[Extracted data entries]

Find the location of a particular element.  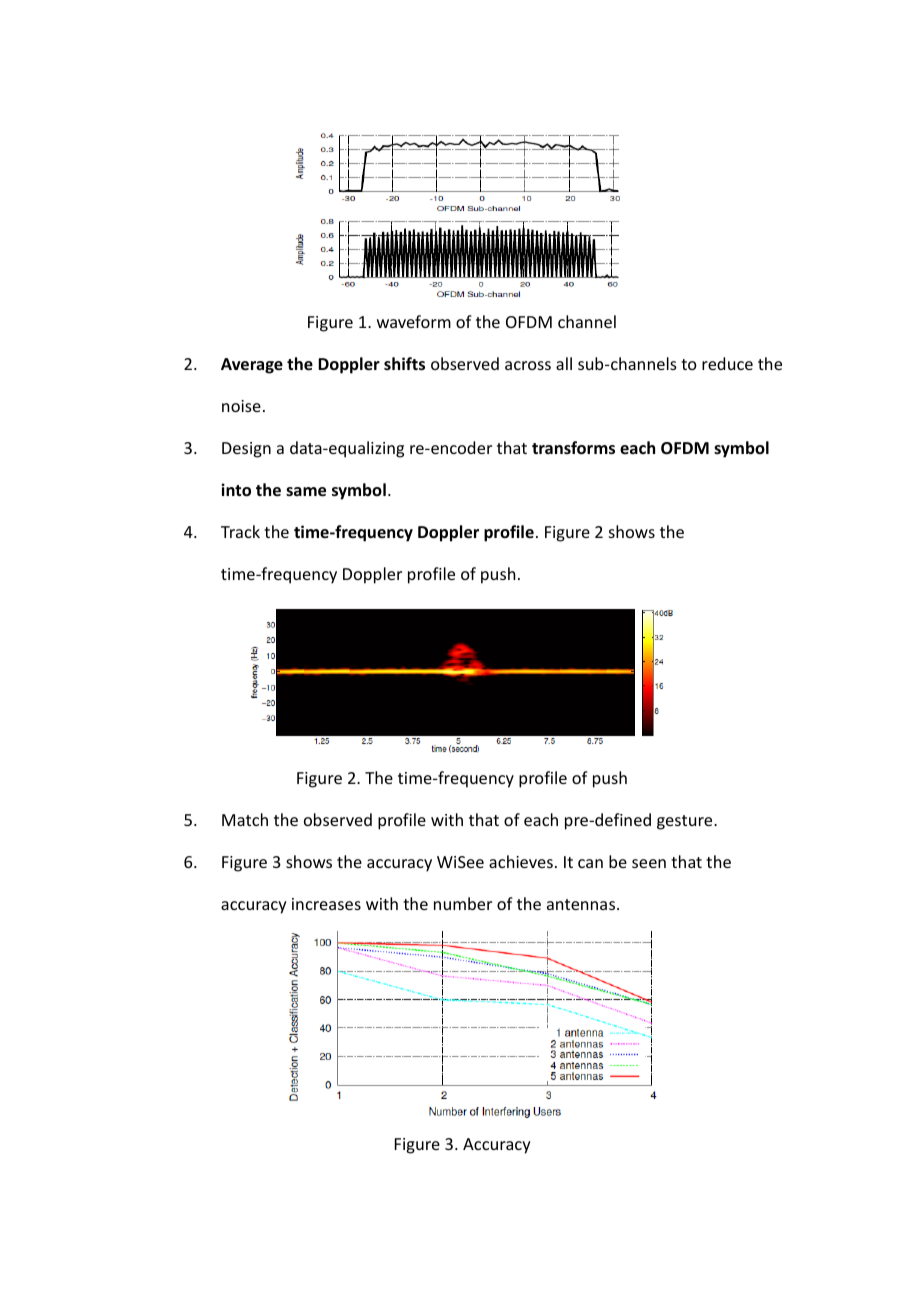

Track is located at coordinates (240, 531).
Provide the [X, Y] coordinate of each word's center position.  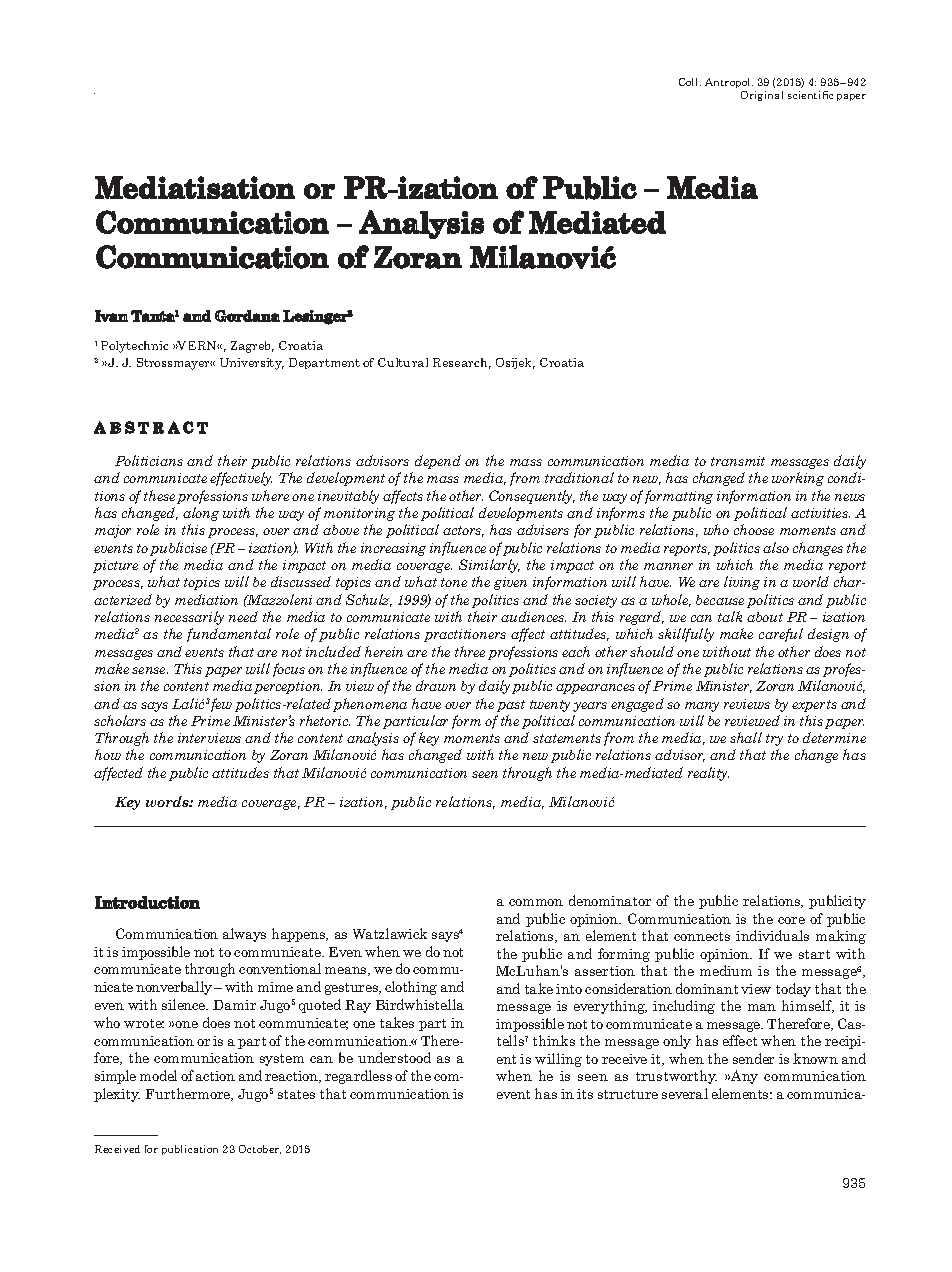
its [585, 1094]
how [108, 754]
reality [708, 774]
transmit [738, 461]
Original [762, 96]
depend [438, 462]
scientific [810, 95]
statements [567, 738]
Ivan [111, 316]
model [158, 1075]
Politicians [149, 460]
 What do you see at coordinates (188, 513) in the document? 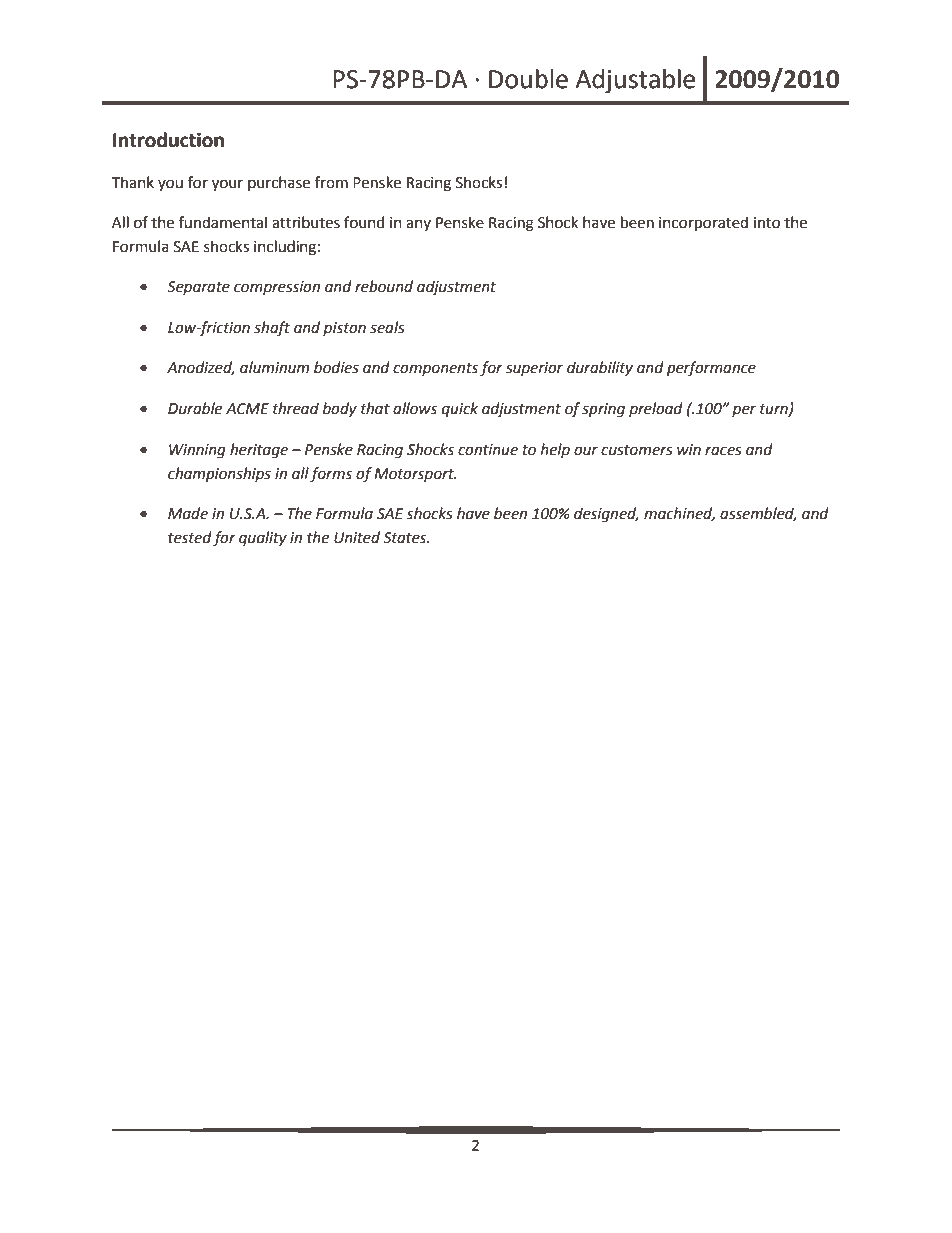
I see `Made` at bounding box center [188, 513].
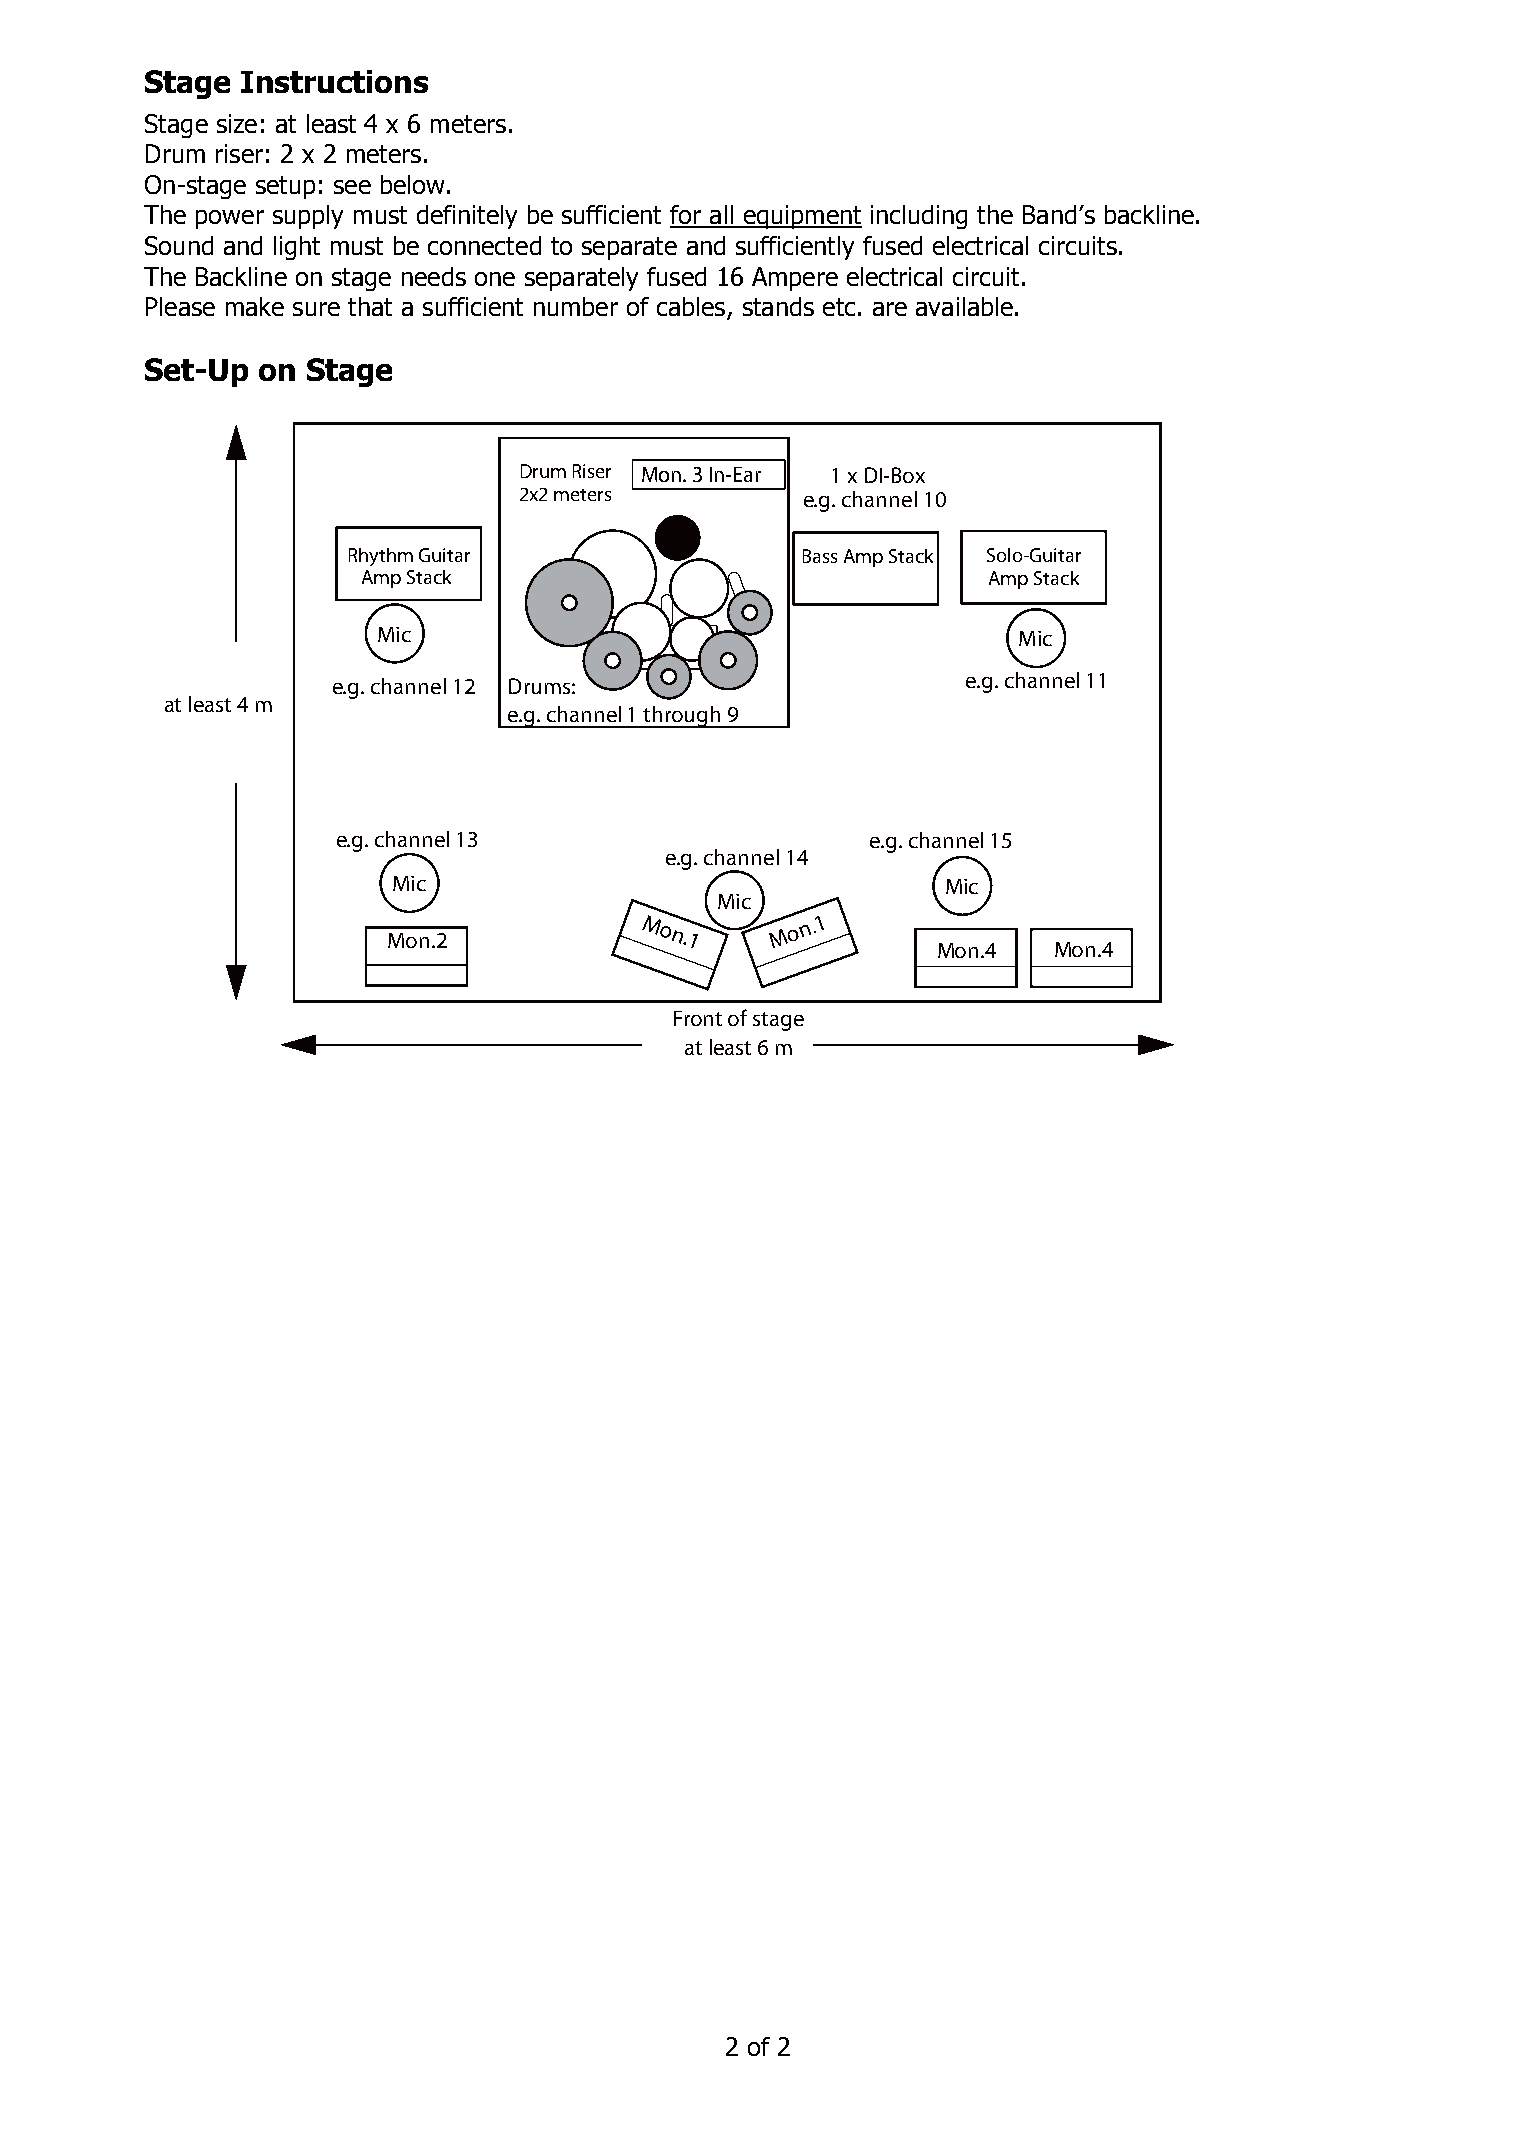 This document has height=2146, width=1516. I want to click on Front, so click(698, 1018).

[Task goal]: Reproduce all of the material above, swapping "particular" for "specific" and keeping everything else the same. Leave the pictures out.

[Problem solution]:
Find the location of a specific element.  

Track is located at coordinates (240, 531).
Provide the [X, Y] coordinate of each word's center position.  
its [585, 1094]
how [108, 754]
reality [708, 774]
transmit [738, 461]
Original [762, 96]
depend [438, 462]
scientific [810, 95]
statements [567, 738]
Ivan [111, 316]
model [158, 1075]
Politicians [149, 460]
 What do you see at coordinates (188, 513) in the document? 
I see `Made` at bounding box center [188, 513].
 This document has height=2146, width=1516. I want to click on Front, so click(698, 1018).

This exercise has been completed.